No Place to Hide by Bill Sly

On July 19, 1969, the North Vietnamese Army nearly destroyed Alpha 2/2 (Mech) of the U.S. Army’s First Infantry Division at Nui Ba Den mountain near Tay Ninh. American generals made bad decisions based on false assumptions resulting from faulty intelligence that led to the disaster.

Bill Sly discusses these events in great detail in No Place to Hide: A Company at Nui Ba Den (iUniverse, 182 pp. $13.99, paper; $3.99, Kindle). Sly served as the 2/2 historian after time in the field as an infantryman. He bases most of his reporting on interviews with survivors of the attack on the mountain.

Nui Ba Den (Black Virgin Mountain) rose to nearly a thousand meters and spanned a mile in width. The United States Army controlled the top and the perimeter around the mountain’s base, but the Eighty-Eighth NVA Regiment controlled everything in between. Plans called for 2/2 to scale the mountain, much in the manner of the taking of Hamburger Hill, while another American unit attacked from the top.

From there, planning disintegrated.
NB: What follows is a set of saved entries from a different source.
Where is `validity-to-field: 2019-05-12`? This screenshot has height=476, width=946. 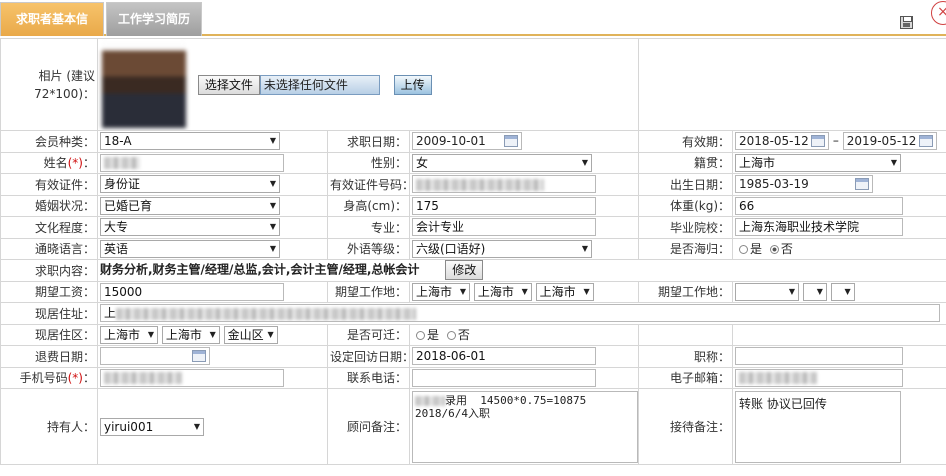
validity-to-field: 2019-05-12 is located at coordinates (890, 142).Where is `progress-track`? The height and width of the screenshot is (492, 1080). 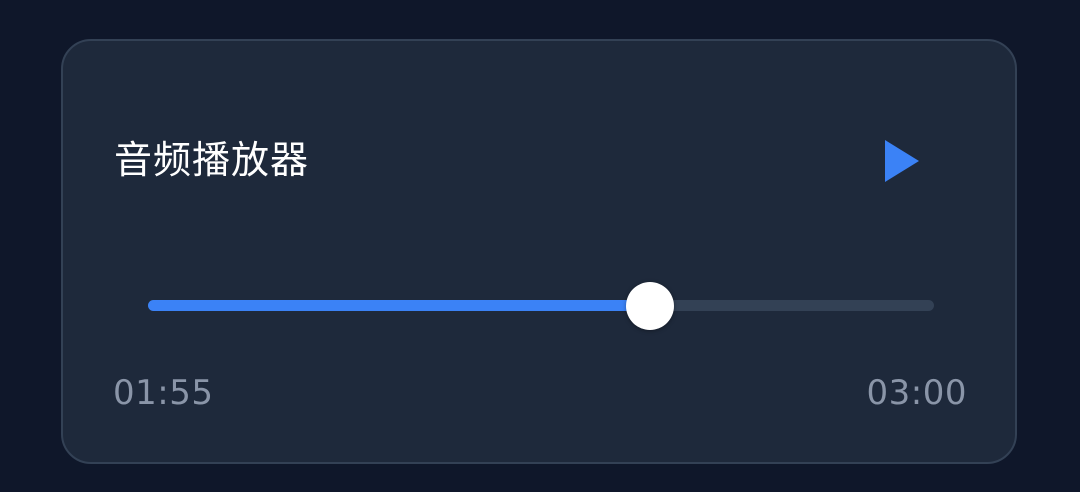 progress-track is located at coordinates (541, 306).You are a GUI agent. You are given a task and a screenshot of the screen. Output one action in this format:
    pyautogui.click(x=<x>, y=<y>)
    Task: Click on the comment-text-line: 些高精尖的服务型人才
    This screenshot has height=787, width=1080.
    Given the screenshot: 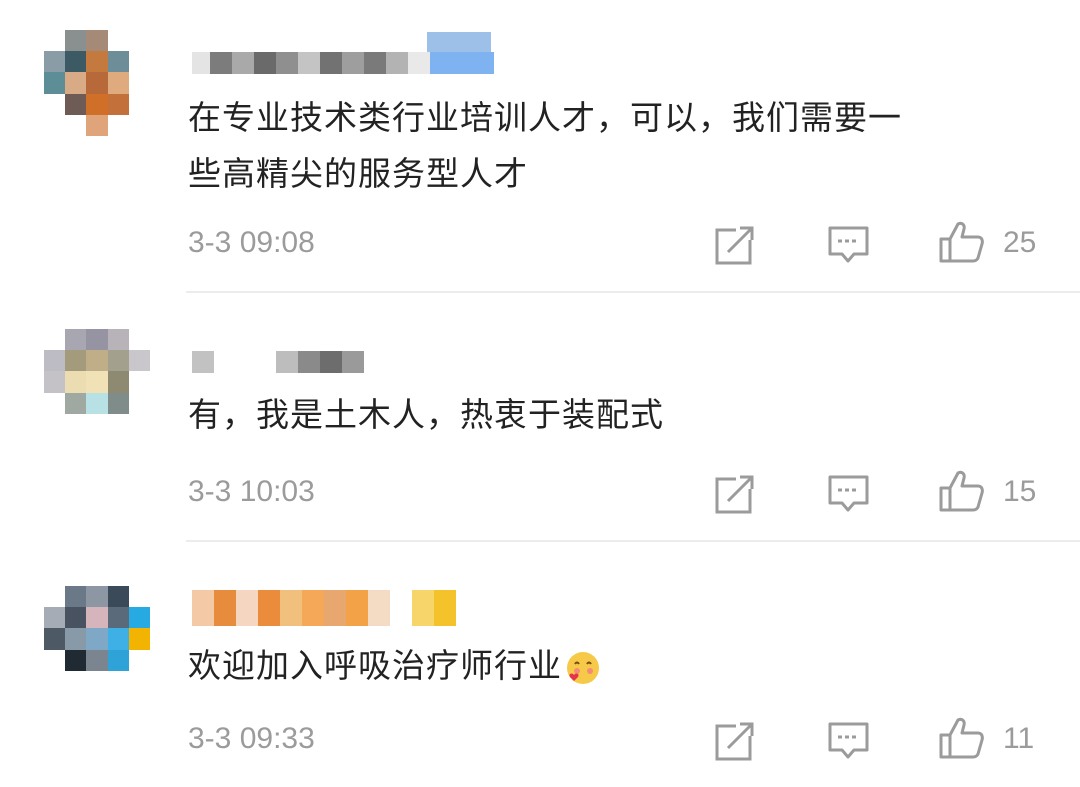 What is the action you would take?
    pyautogui.click(x=358, y=174)
    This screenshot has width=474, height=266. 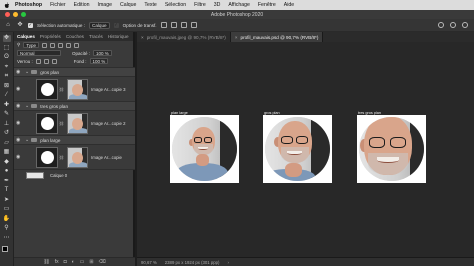 I want to click on tab-couches: Couches, so click(x=75, y=36).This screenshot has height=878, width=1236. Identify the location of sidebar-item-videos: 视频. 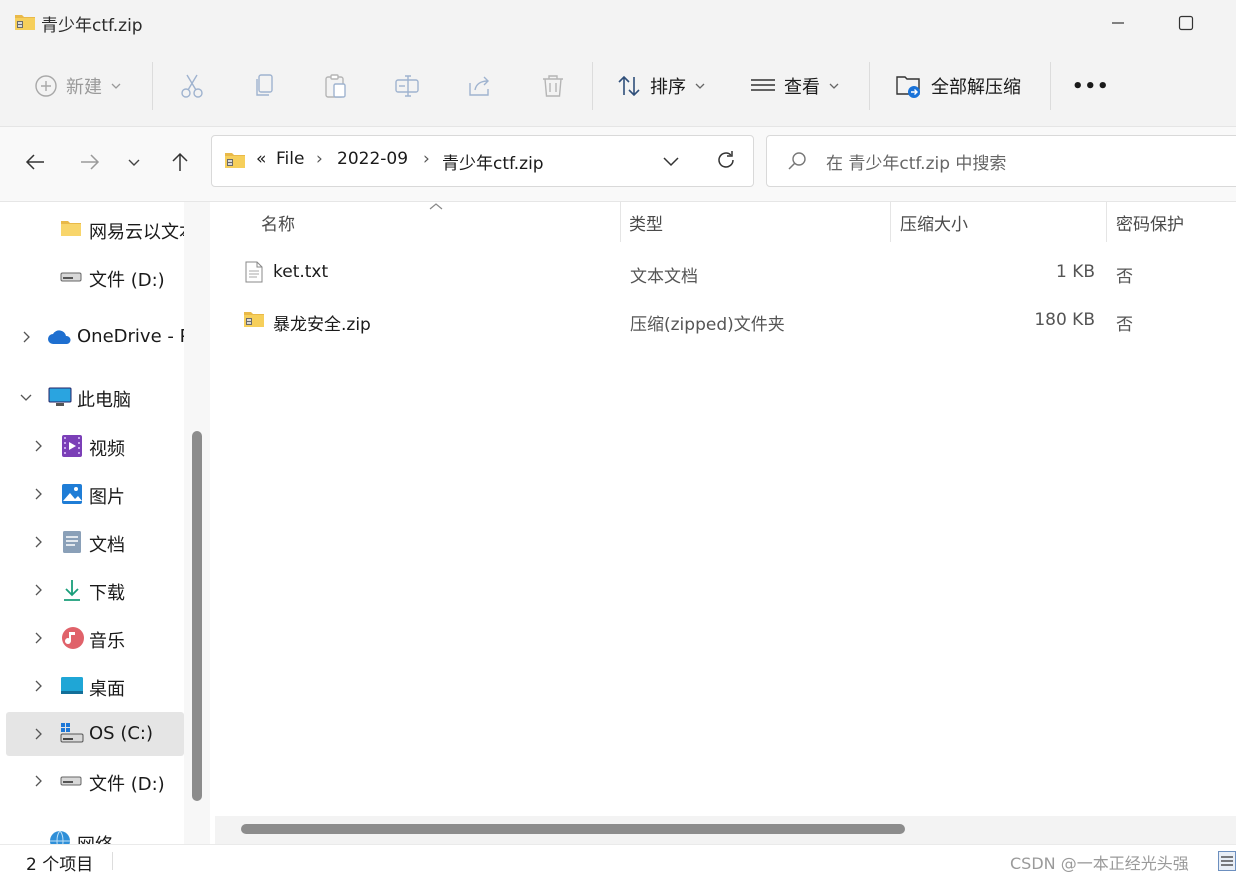
(92, 446).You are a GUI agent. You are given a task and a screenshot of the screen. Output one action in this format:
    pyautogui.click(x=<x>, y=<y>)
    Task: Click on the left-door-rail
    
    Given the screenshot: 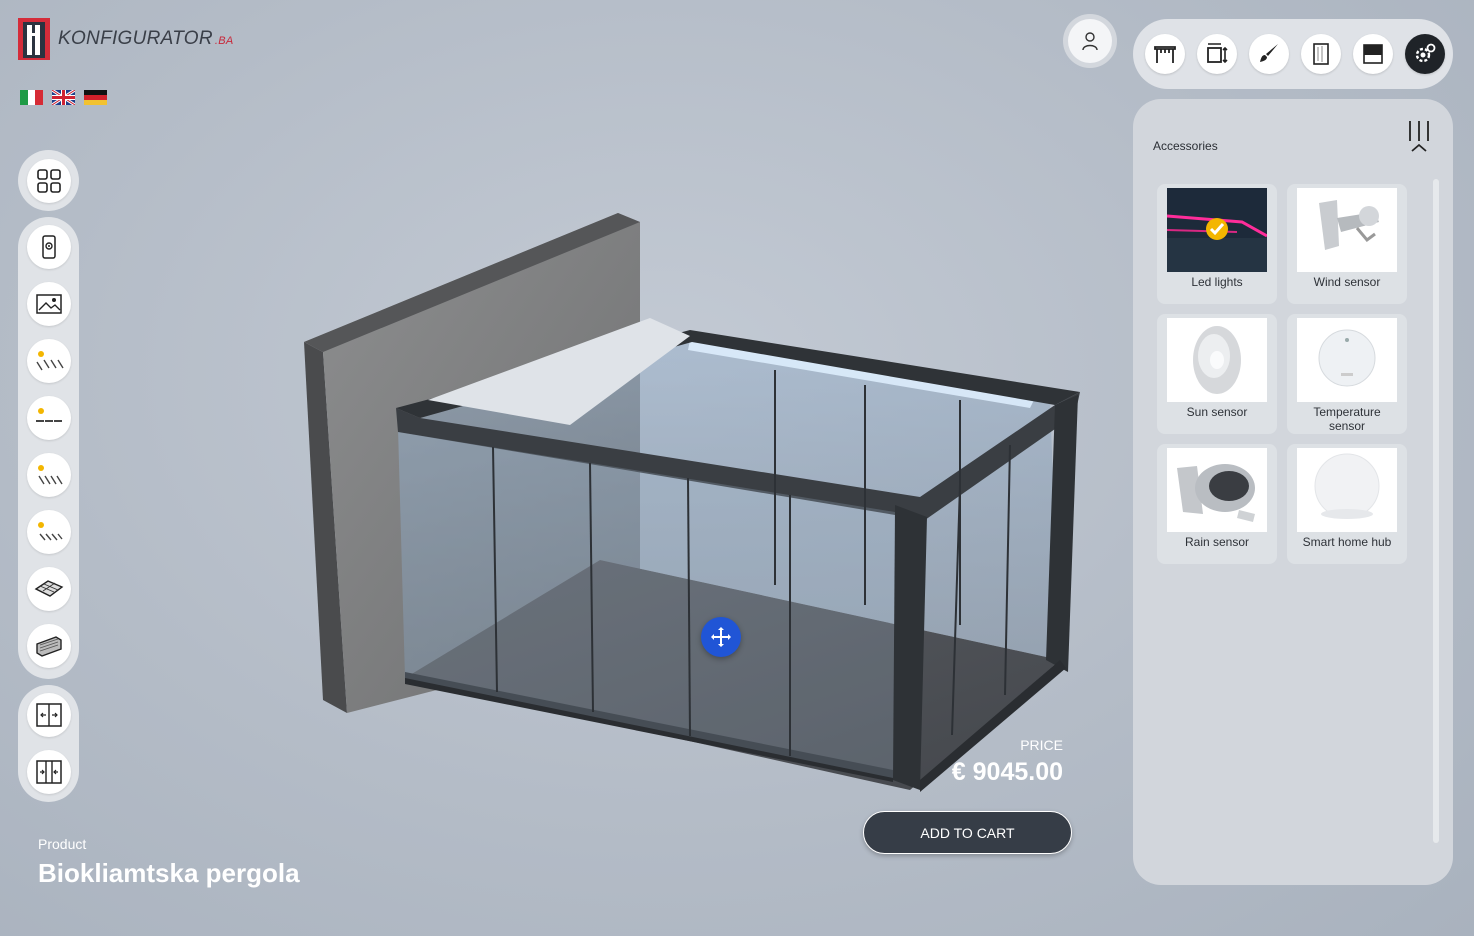 What is the action you would take?
    pyautogui.click(x=48, y=744)
    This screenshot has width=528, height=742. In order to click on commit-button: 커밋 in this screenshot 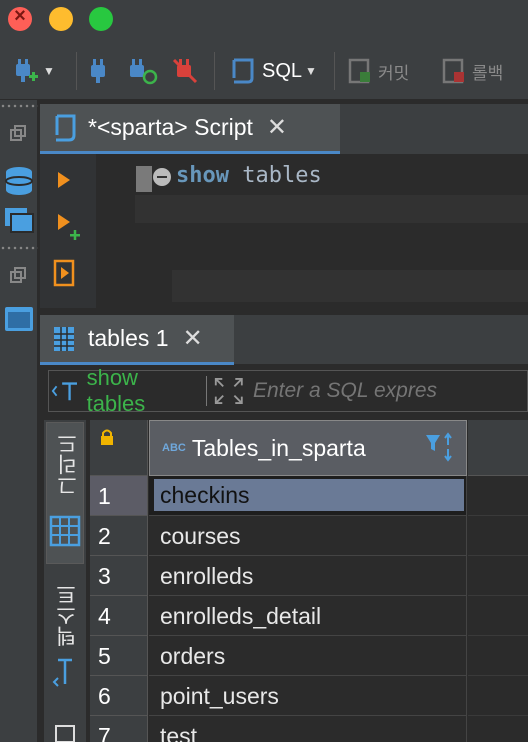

Under temporary command of the 25th Infantry Division, the men of Alpha 2/2 were ordered to dismount from their vehicles and advance on foot, a decision that violated unit-level training. Furthermore, dismounting contradicted Vietnam War armored warfare tactics, which Sly explains. According to survivors, a 25th general said, “I want a body count,” and sent 2/2 up the mountain—without support from the unit on top.

The men walked into a trap. Finding themselves in open terrain and under highly concentrated fire from an enemy that held the high ground, the men of 2/2 made great sacrifices for each other as they split into smaller and smaller groups. They fought all day to extricate themselves from the area. The following day survivors with help from Charlie Company again went forward to recover bodies.

In the two-day encounter, Alpha had nine men killed in action and forty-four wounded. Charlie had two KIA and four WIA.

The Stars and Stripes portrayed the battle as a great American victory, which upset the participants. And then, Sly says, the battle appears to have been forgotten. (I searched internet but found no reference to it.) No Place to Hide is Sly’s contribution to setting the record straight.

The book also provides one more reminder of American Vietnam War folly for taking or securing terrain, regardless of the cost, only to eventually abandon it.

Sly writes from the heart. With a calm certitude, he validates the valor and fellowship of the men of Alpha 2/2. He neither editorializes nor pontificates in recreating two days of drama. Although he was on the scene in 1969, many of his endnotes refer to telephone conversations and letters dating from 1995. His research and the conclusions that he offers present valuable combat lessons.